RE: Any more comments ...

I have to say that this is both the most reasonable and reasonably
complete suggestion I have seen on this list to date.

(The editor I'm using doesn't automatically insert angle brackets on each
line of quoted text, so I'll indicate your original with a single bracket at the
beginning of each paragraph. BTW, I'm also not sure whether this editor
automatically limits lines to a reasonable length, so someone tell me if
they are too long.)

>>> Simon Spero <ses@tipper.oit.unc.edu> 04/20/96 10:04pm >>>

... >My general feeling is that  the  requirements for an SPKI are more or
less implied by the name -  It's gotta be as simple as possible; if the
requirements are too  complicated, then X.509 is indicated. 

I agree strongly, at least assuming that no one has identified a
requirement that X.509 positively can't handle. I'm not aware of any
having been so identified to date.

>A quick cut at making the requirements more explicit

>1) The SPKI must be easier to implement than X.509

This would seem to be THE fundamental assumption. I would say that it
must be have to be much, much easier to implement than X.509 to make it
worth the bother of having two standards.

>2) The SPKI certificate format must allow arbitrary fields to be signed

I assume that you are postulating a mechanism such as X.509's private
extensions, to allow growth.

>3) The SPKI certificate format must allow arbitrary fields to be 

The inclusion of information within the certificate that isn't signed would
allow that information to be modified or deleted without detection, which
seems to violate the basic reason for having a certificate in the first
place, so I would oppose this requirement as stated.
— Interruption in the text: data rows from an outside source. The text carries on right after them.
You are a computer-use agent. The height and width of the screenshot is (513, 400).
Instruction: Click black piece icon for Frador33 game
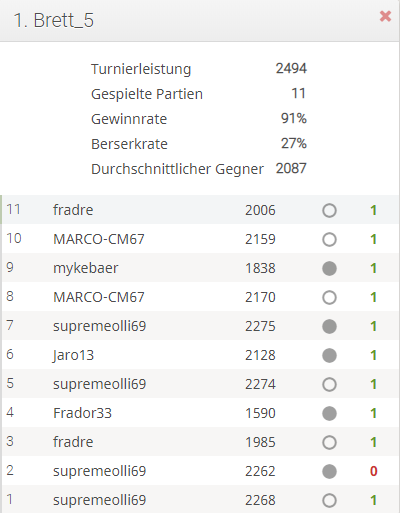click(329, 414)
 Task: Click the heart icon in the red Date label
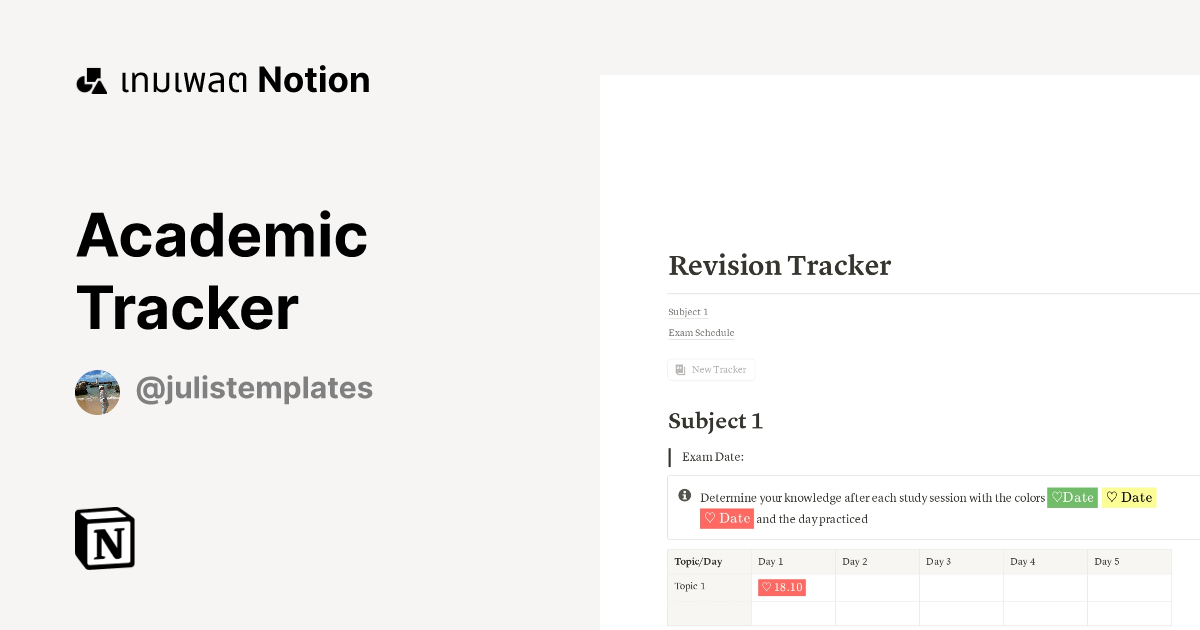click(711, 518)

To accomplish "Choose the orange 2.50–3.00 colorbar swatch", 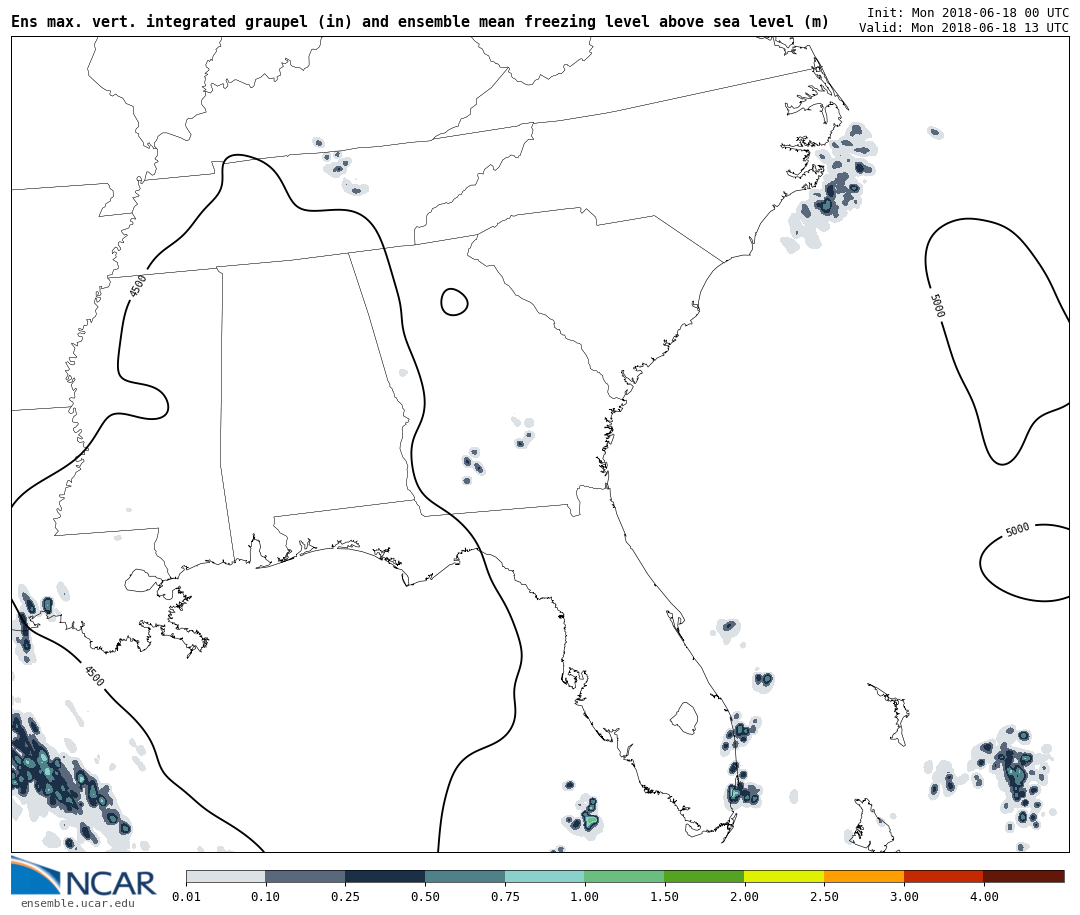I will (x=864, y=876).
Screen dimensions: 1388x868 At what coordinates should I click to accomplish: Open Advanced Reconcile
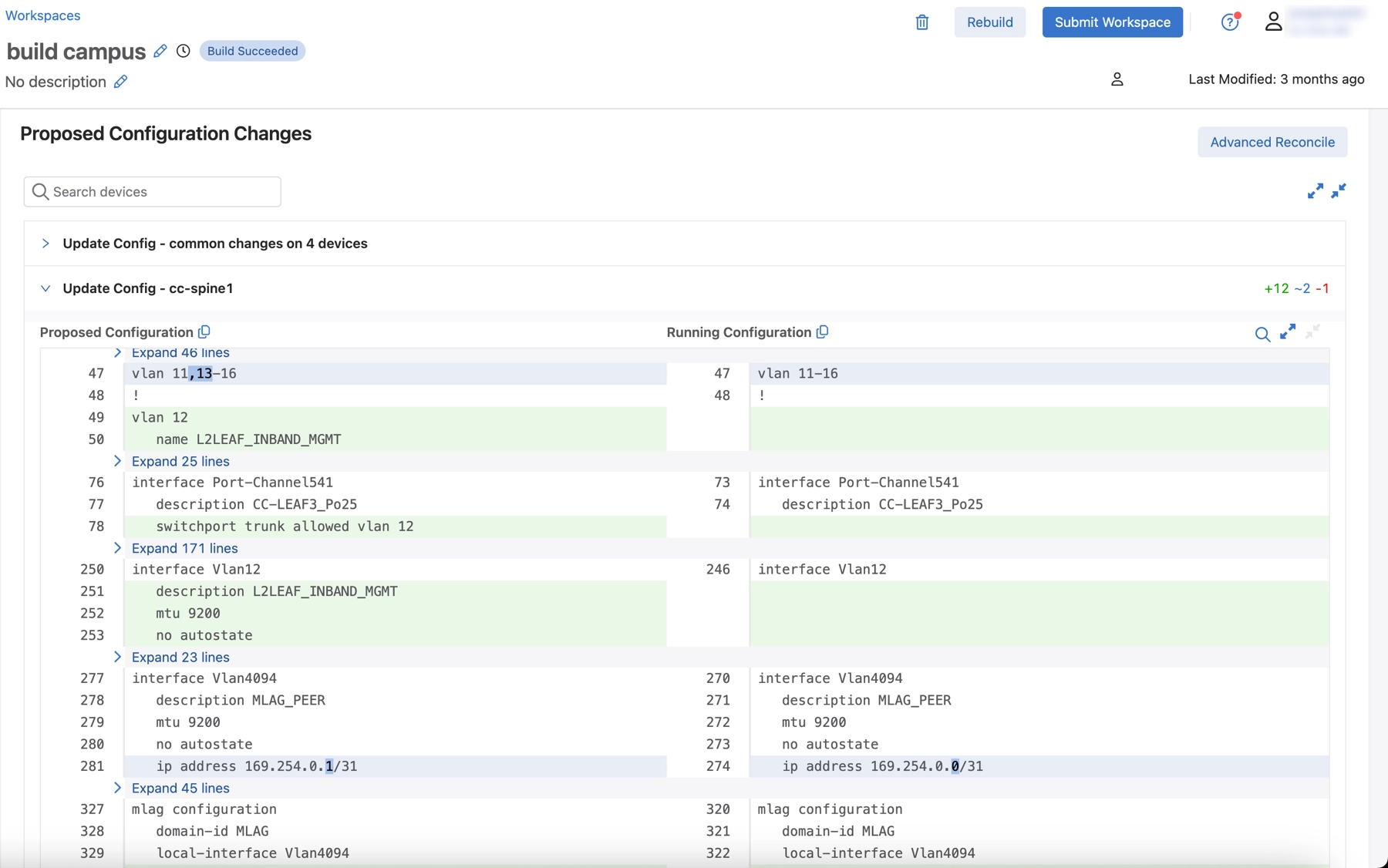1272,142
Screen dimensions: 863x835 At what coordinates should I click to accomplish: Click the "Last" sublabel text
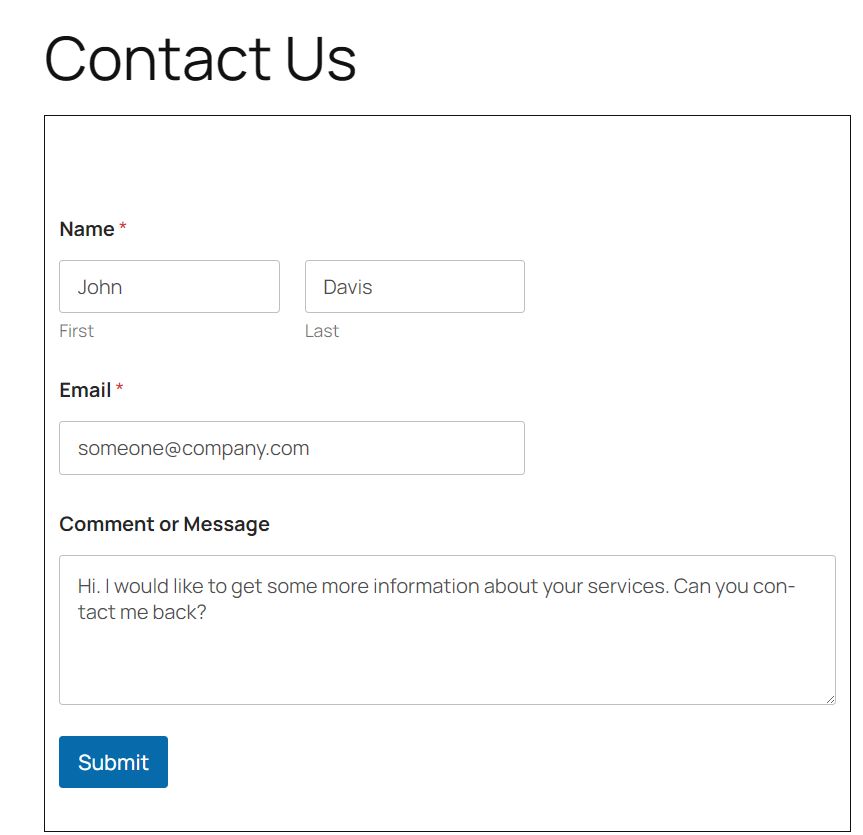(x=322, y=331)
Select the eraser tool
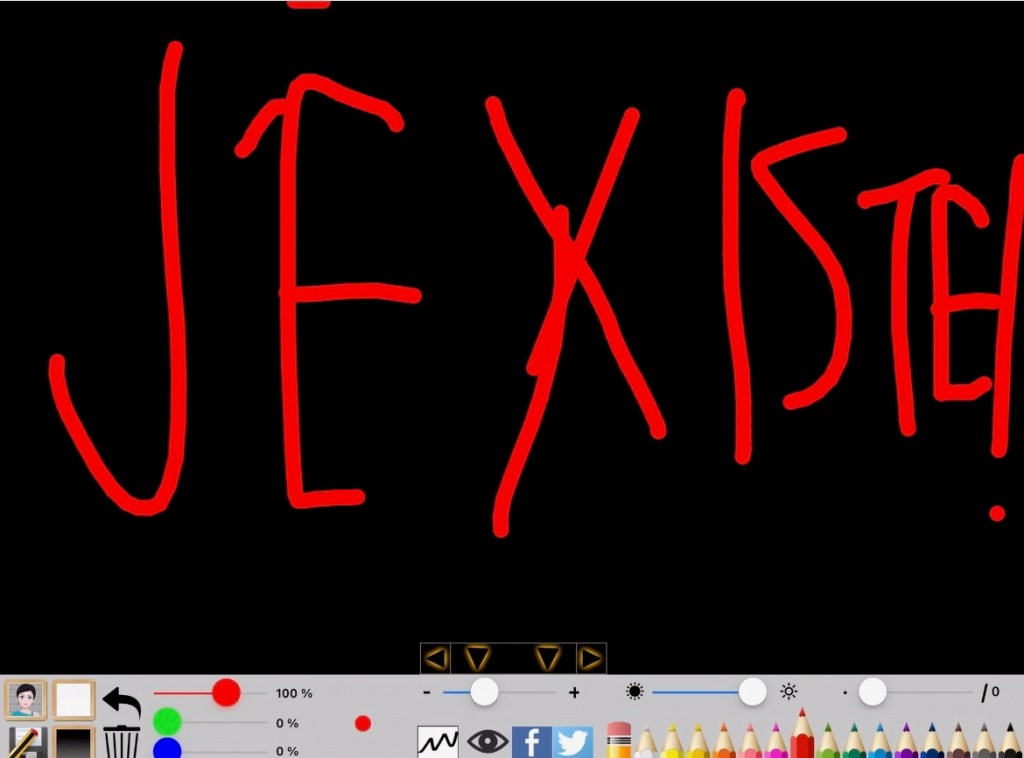The height and width of the screenshot is (758, 1024). click(x=619, y=740)
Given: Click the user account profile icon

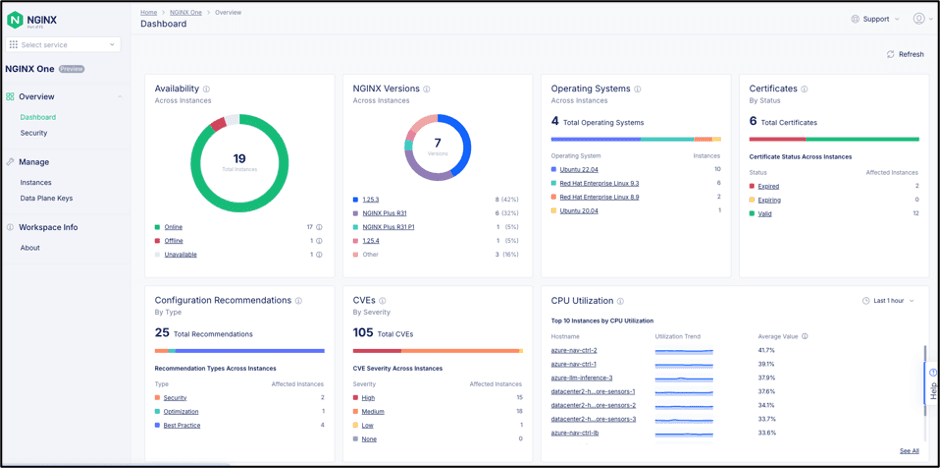Looking at the screenshot, I should tap(918, 19).
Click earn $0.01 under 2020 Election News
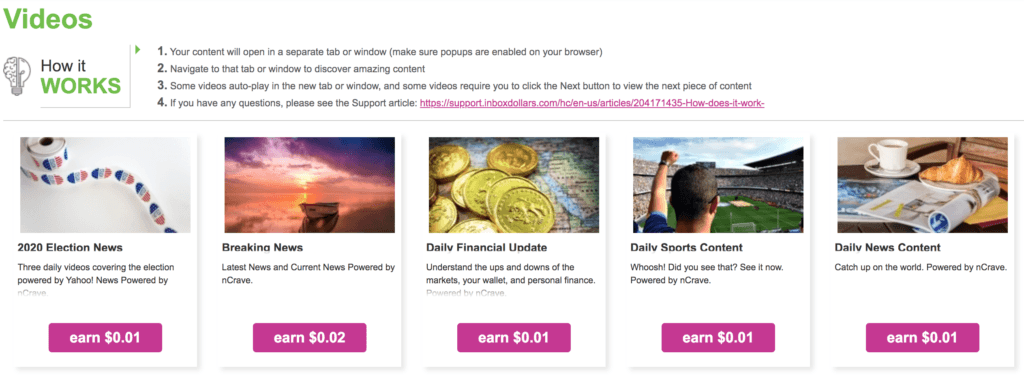This screenshot has height=375, width=1024. (105, 338)
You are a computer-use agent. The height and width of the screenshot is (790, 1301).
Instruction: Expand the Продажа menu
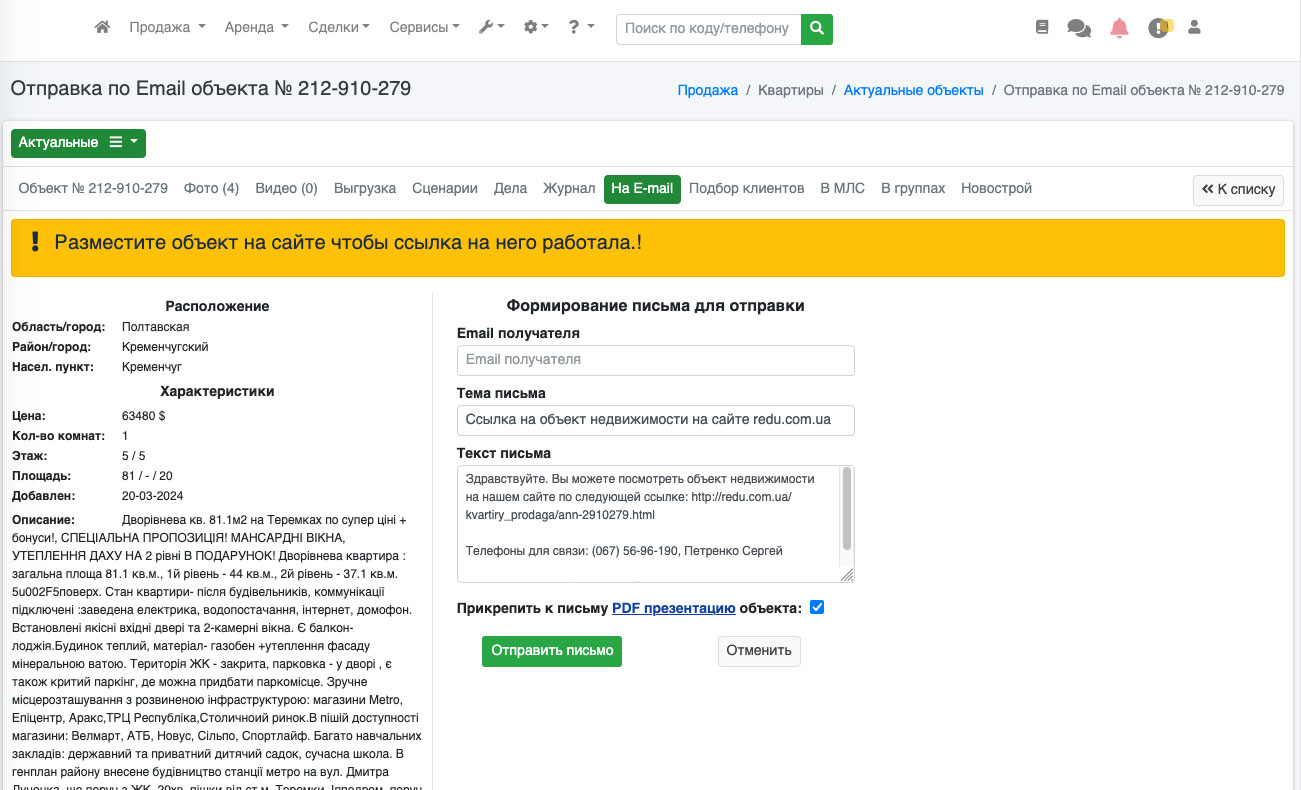click(167, 28)
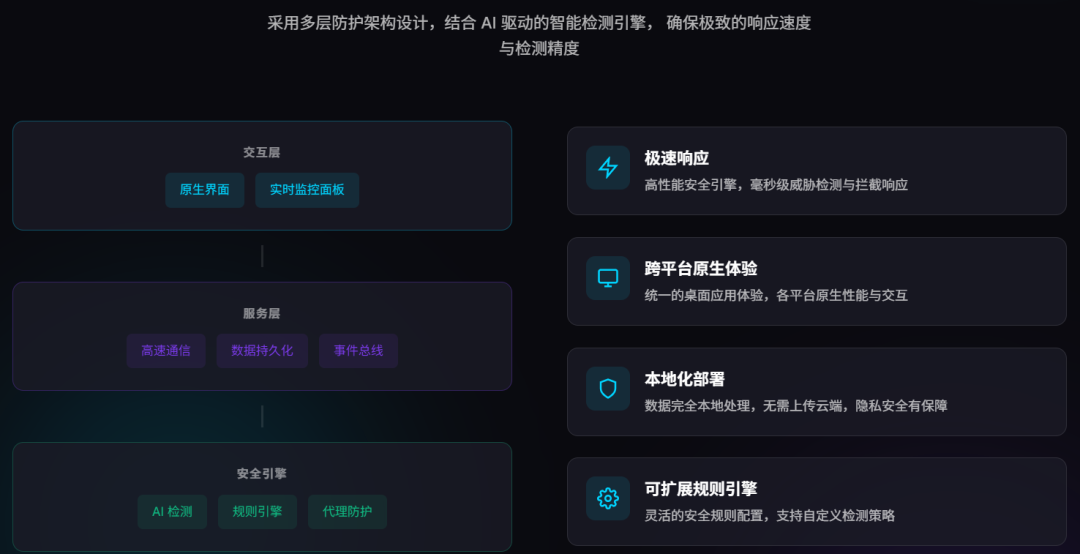This screenshot has width=1080, height=554.
Task: Click the 灵活的安全规则配置 description text
Action: pos(770,516)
However, although I may not understand your intent, I will surmise that
you are talking about a capability that has been discussed within the
ABA Digital Signature Guidelines committee, called Non-verified
Subscriber Information (NSI). NSI information is contributed by the
subscriber (the entity identified in the certificate, or at least the entity to
whom The certificate is issued), but which has not been independently
verified by the CA. THE CA therefore takes no responsibility/liability for
the information, but simply passes it on in good faith. Although there has
been a lot of argument back and forth on this subject by a lot of
respected players in the field (including myself - I've changed my position
for what I said originally on this subject), I do believe that this is important
as a means of minimizing the CAs liability while extending the utility of
certificates. Unfortunately, this is one capability that would not be that
easy to add to the existing X.509 v3/DAM -- it would be nice if we could
tag any given attribute with the NSI indicator, just as an attribute can be
tagged as Critical or not. But that would require a change to the basic
extension mechanism, and that may not be achievable within The existing
standards framework.

>4) The SPKI format should allow certain fields to be designated 
   mandatory; the certificate must be rejected if these fields are not 
   supported. (ala v3)

Agreed. However, while we were working on the SEPP specification,
we sometimes tripped over the difference between mandatory and
Critical. For certain applications, support of fields that are designated as
noncritical within X.509 may be mandatory if the system is to work as
required. I would therefore suggest that we stick to the Critical/ vs.
Noncritical terminology.

>5) The SPKI must define attribute types for embedded public keys;
   pre-defined types should be defined for RSA, DSS, and DH keys  

You haven't addressed it elsewhere, and this will be a political hot
potato, but the issue of key escrow has to be addressed one way or the
other. Regardless of what one thinks about the notion of key escrow,
and I can wax as wroth as anyone else on the notion of forced escrow
a la Clipper, the fact of the matter is that for export purposes we either
have to use very weak keys (40 bits), or we have to adopt something
like the Lotus Notes solution where N-40 bits are escrowed. Counties like
France, Russia, Korea, and others (strange bedfellows, n'est pa?) may
also insist on such escrow provisions for _import_. In addition, some
companies have adopted the seemingly reasonable position that they
want to ensure the survivability of the company in the event of the death
or incapacitation (or blackmail?) of an individual, and they therefore insist
on escrowing all encryption keys generated or used on their equipment.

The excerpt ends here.